▶ [Input data]
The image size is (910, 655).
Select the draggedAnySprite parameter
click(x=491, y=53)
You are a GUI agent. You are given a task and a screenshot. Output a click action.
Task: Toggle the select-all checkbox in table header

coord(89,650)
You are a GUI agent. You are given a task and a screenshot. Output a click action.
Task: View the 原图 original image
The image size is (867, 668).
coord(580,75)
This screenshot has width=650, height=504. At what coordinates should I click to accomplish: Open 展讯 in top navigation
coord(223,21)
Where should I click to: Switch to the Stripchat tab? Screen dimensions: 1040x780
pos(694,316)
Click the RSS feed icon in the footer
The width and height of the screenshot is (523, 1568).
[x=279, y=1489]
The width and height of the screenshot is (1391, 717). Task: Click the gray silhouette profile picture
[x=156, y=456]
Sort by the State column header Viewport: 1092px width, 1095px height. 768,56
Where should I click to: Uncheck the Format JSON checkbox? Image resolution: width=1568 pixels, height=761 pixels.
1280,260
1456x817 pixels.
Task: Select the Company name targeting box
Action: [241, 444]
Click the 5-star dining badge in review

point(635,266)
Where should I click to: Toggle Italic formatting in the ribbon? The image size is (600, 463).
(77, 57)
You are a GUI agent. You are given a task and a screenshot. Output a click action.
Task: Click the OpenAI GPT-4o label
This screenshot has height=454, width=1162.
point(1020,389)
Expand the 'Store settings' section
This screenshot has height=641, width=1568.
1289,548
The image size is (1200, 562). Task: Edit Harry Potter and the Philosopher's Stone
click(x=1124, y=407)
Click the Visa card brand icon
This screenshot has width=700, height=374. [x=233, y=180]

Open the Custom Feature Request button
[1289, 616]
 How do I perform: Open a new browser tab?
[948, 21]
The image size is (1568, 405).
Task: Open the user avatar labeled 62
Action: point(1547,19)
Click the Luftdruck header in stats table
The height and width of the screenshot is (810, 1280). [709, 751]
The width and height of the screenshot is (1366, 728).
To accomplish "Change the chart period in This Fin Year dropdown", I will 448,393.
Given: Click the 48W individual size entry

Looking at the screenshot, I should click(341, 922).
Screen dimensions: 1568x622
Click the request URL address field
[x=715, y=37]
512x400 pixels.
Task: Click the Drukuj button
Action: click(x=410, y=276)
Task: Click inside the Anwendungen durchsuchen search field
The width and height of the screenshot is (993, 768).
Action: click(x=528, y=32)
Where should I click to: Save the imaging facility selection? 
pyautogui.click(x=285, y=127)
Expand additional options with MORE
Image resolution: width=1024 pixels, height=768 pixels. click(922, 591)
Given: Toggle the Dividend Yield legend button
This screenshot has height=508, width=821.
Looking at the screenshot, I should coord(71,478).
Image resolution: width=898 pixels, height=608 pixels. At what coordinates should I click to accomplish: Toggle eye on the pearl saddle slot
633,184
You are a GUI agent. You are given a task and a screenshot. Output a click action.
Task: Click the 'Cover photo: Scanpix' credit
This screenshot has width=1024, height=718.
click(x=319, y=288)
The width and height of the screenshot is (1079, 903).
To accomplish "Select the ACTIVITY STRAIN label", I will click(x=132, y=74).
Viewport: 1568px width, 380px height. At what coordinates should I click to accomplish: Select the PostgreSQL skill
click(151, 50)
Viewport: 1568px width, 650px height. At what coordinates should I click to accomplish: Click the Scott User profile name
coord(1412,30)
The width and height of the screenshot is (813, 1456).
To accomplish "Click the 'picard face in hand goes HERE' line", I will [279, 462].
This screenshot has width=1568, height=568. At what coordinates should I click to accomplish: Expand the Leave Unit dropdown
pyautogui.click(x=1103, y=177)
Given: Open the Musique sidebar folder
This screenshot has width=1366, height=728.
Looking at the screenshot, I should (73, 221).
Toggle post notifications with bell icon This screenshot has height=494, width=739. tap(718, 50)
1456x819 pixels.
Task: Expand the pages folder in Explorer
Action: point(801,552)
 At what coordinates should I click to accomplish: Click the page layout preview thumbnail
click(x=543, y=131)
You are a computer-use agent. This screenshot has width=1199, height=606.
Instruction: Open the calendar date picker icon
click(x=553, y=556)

▶ [Directions]
Where a line in the records above contains the string "will", return that line.

▶ [Result]
To accomplish "Change the chart period in This Fin Year dropdown", I will 448,393.
To accomplish "Select the ACTIVITY STRAIN label", I will click(x=132, y=74).
To accomplish "Click the 'picard face in hand goes HERE' line", I will [279, 462].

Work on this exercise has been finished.